Central to the appeal and function of Bitcoin is the blockchain technology it uses to store an online ledger of all the transactions that have ever been conducted using bitcoins, providing a data structure for this ledger that is exposed to a limited threat from hackers and can be copied across all computers running Bitcoin software. Every new block generated must be verified by the ledgers of each user on the market, making it almost impossible to forge transaction histories. Many experts see this blockchain as having important uses in technologies, such as online voting and crowdfunding, and major financial institutions such as JP Morgan Chase see potential in cryptocurrencies to lower transaction costs by making payment processing more efficient.
However, because cryptocurrencies are virtual and do not have a central repository, a digital cryptocurrency balance can be wiped out by a computer crash if a backup copy of the holdings does not exist.
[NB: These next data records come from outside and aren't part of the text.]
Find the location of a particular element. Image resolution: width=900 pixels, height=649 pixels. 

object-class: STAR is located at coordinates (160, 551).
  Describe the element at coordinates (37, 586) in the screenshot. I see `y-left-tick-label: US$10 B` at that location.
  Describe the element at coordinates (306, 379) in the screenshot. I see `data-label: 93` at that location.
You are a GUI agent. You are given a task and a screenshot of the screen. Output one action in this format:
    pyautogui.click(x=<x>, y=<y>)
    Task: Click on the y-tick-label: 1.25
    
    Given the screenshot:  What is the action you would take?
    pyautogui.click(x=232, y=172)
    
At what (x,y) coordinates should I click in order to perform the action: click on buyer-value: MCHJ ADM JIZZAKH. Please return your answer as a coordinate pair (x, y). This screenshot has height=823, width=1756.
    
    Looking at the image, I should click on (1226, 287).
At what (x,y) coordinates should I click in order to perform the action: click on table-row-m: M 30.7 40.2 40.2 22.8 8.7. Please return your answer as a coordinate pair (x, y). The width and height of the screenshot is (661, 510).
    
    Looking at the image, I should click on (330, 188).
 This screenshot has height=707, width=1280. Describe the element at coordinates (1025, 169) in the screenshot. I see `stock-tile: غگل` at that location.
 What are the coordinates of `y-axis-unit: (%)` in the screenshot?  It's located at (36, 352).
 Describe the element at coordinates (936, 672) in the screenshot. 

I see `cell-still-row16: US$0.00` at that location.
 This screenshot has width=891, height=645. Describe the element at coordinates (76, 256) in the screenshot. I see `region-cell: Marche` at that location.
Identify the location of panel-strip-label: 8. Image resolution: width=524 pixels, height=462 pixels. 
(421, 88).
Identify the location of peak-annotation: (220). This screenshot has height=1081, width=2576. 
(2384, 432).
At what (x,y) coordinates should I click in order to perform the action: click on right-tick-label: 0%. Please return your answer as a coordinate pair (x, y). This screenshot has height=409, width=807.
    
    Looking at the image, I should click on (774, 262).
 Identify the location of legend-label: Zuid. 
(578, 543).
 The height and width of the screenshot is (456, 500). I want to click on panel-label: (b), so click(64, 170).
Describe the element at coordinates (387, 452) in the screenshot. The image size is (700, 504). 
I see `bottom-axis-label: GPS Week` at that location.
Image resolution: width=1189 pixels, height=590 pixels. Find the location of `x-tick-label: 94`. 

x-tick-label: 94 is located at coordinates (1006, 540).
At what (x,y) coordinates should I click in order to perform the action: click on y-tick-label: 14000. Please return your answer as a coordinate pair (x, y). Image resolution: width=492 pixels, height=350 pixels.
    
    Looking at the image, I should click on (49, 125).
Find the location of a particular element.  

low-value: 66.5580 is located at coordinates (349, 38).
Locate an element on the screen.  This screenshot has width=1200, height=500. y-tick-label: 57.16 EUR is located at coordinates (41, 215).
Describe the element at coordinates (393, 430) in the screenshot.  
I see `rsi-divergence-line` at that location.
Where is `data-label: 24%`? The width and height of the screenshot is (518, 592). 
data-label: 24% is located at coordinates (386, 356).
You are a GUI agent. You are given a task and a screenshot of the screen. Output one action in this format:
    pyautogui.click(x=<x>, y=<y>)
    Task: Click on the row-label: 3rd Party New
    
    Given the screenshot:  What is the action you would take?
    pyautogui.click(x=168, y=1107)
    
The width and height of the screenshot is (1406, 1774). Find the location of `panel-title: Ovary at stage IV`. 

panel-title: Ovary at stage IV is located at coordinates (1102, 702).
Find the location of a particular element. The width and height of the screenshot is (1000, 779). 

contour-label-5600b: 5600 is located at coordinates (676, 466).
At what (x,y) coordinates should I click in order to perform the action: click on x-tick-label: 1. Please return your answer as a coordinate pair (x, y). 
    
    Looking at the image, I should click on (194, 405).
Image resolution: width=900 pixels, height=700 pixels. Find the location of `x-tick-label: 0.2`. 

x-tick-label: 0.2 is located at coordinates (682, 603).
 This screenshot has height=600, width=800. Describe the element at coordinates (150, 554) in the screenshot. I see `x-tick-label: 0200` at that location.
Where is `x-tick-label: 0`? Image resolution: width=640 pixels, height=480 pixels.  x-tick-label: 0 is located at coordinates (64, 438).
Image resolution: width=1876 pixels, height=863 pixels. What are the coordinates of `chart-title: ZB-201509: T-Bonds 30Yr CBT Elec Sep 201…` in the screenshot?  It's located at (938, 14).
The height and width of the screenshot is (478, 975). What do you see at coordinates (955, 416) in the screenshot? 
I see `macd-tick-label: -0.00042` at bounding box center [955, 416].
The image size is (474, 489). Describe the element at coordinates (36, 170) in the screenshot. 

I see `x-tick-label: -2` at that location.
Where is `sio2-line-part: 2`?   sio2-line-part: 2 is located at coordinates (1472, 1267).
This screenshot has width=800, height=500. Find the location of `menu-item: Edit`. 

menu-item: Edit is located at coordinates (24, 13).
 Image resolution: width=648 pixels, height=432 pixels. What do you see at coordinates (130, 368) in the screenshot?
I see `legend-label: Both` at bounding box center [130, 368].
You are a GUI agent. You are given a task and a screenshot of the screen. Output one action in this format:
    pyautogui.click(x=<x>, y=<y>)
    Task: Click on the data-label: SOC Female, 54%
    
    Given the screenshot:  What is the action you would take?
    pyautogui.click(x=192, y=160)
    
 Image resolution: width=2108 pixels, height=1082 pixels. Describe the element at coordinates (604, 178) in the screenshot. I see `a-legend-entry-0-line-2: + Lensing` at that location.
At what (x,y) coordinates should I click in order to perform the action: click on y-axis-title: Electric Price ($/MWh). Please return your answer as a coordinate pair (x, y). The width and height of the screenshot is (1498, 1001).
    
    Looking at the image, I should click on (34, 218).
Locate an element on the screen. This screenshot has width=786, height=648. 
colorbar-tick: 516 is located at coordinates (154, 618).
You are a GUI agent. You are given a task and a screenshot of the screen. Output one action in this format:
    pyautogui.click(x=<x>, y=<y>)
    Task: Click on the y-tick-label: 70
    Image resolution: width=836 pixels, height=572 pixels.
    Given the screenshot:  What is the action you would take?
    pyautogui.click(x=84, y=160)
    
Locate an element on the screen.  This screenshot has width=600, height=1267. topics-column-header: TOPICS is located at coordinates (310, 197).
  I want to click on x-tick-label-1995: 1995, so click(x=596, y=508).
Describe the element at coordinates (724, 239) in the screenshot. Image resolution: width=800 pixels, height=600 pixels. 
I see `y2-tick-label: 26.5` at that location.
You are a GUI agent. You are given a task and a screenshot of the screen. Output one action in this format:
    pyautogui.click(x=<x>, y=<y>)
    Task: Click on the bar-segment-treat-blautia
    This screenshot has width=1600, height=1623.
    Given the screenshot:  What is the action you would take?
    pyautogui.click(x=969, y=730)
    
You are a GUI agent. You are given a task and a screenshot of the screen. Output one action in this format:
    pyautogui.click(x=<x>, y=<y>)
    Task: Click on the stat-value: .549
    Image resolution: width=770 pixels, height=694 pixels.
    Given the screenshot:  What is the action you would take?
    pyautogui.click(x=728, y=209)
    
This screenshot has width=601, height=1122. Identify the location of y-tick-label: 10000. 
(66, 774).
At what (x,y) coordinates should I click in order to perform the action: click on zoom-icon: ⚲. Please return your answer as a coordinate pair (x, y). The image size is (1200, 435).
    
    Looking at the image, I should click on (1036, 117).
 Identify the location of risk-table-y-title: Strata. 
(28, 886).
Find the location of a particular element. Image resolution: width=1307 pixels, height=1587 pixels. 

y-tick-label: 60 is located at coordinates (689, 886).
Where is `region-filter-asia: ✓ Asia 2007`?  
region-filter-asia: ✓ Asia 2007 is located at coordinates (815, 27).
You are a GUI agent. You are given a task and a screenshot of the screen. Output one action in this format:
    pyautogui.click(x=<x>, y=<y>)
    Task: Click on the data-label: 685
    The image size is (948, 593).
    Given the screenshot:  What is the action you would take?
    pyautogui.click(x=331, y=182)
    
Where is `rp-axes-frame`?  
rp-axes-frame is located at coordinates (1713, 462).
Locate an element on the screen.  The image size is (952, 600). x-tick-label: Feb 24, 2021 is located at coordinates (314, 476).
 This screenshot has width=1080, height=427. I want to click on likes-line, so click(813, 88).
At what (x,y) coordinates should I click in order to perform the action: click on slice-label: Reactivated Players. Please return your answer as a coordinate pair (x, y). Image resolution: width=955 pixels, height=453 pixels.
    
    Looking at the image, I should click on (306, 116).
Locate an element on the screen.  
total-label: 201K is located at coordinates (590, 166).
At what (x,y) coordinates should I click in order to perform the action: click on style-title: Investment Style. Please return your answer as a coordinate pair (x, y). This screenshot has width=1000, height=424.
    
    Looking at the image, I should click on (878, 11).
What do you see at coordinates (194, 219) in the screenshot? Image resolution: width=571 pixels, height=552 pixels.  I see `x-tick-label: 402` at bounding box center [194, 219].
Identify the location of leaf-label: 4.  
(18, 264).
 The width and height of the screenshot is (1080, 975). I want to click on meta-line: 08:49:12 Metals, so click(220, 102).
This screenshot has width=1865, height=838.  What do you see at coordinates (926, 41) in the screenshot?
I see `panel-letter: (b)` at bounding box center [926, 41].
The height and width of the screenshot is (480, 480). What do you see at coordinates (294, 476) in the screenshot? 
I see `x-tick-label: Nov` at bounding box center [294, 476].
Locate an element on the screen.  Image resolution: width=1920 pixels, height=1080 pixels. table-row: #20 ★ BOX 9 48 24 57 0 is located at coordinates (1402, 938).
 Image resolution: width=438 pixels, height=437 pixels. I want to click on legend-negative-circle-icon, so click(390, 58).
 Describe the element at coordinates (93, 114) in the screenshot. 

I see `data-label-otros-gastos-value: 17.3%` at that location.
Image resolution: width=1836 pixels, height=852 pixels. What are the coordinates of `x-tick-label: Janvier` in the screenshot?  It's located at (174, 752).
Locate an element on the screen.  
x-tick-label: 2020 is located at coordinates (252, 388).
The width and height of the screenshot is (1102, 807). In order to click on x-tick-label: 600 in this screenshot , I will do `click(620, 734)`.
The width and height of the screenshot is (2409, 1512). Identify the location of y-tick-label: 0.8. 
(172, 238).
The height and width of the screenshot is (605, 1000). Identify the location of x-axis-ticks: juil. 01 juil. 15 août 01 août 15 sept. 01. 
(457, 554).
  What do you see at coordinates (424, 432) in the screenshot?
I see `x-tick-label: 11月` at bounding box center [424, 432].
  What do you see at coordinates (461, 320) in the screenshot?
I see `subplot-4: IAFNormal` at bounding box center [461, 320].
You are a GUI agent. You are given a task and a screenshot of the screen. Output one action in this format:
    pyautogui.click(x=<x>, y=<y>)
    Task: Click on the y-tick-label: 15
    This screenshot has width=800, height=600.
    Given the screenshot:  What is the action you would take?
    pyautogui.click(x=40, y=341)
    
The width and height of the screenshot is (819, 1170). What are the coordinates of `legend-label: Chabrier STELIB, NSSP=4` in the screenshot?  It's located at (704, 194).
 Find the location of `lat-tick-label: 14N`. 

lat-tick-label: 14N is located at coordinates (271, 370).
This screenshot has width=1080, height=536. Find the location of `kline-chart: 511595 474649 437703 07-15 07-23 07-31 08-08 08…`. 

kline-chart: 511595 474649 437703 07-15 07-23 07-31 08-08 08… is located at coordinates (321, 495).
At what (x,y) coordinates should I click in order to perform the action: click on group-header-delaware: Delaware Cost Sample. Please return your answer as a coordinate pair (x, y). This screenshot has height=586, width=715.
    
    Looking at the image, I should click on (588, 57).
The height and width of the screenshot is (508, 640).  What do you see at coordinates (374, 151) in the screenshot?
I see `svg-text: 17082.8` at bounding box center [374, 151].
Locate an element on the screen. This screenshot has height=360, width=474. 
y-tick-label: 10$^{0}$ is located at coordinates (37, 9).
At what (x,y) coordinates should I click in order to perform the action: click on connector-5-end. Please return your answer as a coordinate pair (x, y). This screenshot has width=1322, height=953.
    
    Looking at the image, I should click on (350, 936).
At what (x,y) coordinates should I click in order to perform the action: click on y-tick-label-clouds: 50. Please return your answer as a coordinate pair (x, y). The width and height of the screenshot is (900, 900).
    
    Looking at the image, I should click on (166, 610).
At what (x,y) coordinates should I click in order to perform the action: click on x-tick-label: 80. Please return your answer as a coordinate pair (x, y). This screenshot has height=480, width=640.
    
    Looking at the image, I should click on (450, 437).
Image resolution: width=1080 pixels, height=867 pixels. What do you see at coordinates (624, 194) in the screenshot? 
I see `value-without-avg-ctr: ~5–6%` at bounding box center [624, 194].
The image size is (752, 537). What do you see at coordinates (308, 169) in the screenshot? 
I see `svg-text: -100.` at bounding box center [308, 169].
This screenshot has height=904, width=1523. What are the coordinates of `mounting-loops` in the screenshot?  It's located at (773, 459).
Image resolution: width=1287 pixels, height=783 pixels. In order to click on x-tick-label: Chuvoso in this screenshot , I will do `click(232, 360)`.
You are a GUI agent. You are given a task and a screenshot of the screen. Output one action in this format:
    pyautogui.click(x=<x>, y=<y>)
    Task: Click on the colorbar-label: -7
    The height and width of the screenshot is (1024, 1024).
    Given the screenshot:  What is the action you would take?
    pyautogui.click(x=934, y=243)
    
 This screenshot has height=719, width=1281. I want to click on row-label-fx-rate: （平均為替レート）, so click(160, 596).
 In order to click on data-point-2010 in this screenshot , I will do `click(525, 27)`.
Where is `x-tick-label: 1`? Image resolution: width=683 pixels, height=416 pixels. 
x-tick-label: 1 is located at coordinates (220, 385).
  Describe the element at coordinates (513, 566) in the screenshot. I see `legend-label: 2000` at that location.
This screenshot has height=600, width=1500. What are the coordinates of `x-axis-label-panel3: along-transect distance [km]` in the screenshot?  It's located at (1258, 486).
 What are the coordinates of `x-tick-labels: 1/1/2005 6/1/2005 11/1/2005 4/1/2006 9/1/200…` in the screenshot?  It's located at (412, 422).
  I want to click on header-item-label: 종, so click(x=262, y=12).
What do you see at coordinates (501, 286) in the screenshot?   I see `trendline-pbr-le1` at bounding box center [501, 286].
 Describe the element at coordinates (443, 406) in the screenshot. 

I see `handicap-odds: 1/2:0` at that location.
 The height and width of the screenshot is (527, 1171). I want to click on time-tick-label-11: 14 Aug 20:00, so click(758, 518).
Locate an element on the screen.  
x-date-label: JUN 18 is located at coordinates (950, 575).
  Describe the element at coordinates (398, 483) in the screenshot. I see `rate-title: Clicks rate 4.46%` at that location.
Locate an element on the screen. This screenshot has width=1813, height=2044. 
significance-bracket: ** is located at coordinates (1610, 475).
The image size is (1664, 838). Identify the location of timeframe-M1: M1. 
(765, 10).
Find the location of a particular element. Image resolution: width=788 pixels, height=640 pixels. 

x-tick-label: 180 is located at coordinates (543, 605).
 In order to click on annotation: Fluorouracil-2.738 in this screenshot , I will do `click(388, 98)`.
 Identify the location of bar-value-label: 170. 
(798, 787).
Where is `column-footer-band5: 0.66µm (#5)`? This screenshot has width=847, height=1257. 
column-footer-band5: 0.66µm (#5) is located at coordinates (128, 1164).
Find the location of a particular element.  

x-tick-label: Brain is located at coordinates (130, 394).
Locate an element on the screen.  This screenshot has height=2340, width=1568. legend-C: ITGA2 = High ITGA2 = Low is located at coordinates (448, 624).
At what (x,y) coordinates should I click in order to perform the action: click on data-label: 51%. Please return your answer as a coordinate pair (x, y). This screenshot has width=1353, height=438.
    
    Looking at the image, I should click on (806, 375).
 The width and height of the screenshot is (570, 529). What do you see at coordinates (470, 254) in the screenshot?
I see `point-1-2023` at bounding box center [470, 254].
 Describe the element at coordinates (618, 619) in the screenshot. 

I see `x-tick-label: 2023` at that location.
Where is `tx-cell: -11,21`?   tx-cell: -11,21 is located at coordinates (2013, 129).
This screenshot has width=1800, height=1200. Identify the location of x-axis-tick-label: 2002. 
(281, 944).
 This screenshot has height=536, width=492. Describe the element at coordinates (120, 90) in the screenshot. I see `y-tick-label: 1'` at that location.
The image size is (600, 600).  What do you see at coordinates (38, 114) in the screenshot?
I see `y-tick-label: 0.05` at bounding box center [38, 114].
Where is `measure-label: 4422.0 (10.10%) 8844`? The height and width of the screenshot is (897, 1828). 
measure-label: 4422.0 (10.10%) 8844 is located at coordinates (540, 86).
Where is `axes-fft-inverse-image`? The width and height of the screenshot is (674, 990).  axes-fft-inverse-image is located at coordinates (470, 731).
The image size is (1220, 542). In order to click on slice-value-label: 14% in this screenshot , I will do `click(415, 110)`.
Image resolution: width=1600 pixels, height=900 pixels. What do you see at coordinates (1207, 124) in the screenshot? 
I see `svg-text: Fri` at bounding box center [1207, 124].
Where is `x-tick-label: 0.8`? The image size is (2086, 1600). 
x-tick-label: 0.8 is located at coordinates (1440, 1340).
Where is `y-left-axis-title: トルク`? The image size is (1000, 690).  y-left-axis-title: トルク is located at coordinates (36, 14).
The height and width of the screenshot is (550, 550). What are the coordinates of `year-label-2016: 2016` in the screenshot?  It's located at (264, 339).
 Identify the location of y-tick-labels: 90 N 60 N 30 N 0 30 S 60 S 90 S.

Since prices are based on supply and demand, the rate at which a cryptocurrency can be exchanged for another currency can fluctuate widely.
The anonymous nature of cryptocurrency transactions makes them well-suited for a host of nefarious activities, such as money laundering and tax evasion. However, cryptocurrency advocates often value the anonymity highly. Cryptocurrencies are also considered by some economists to be a short-lived fad or speculative bubble – concerned especially that the currency units, such as Bitcoins, are not rooted in any material goods. Bitcoin has indeed experienced some rapid surges and collapses in value.
Cryptocurrencies are not immune to the threat of hacking. In Bitcoin’s short history, the company has been subject to over 40 thefts, including a few that exceeded $1 million in value. Still, many observers look at cryptocurrencies as hope that a currency can exist that preserves value, facilitates exchange, is more transportable than hard metals, and is outside the influence of central banks and governments.
Categorizing cryptocurrencies is a difficult task because of the changing nature of this platform. It means that new characteristics emerging by the day are making it difficult to have a set of categories to talk about when referring to cryptocurrencies. Each is being designed to solve a particular problem. Each is also being used as an improvement over the existing coins. However, cryptocurrencies can simply be categorized as transactional- which is the original idea behind cryptocurrency which was for use in transferring value, platform which reduces or totally eliminates middlemen in transactions and utility which is a category that is meant for a specific task. Some of these roles may overlap with one currency offering more than one feature. It is expected that as people understand the currency and developments feed the market to saturation, clear types and categories will emerge.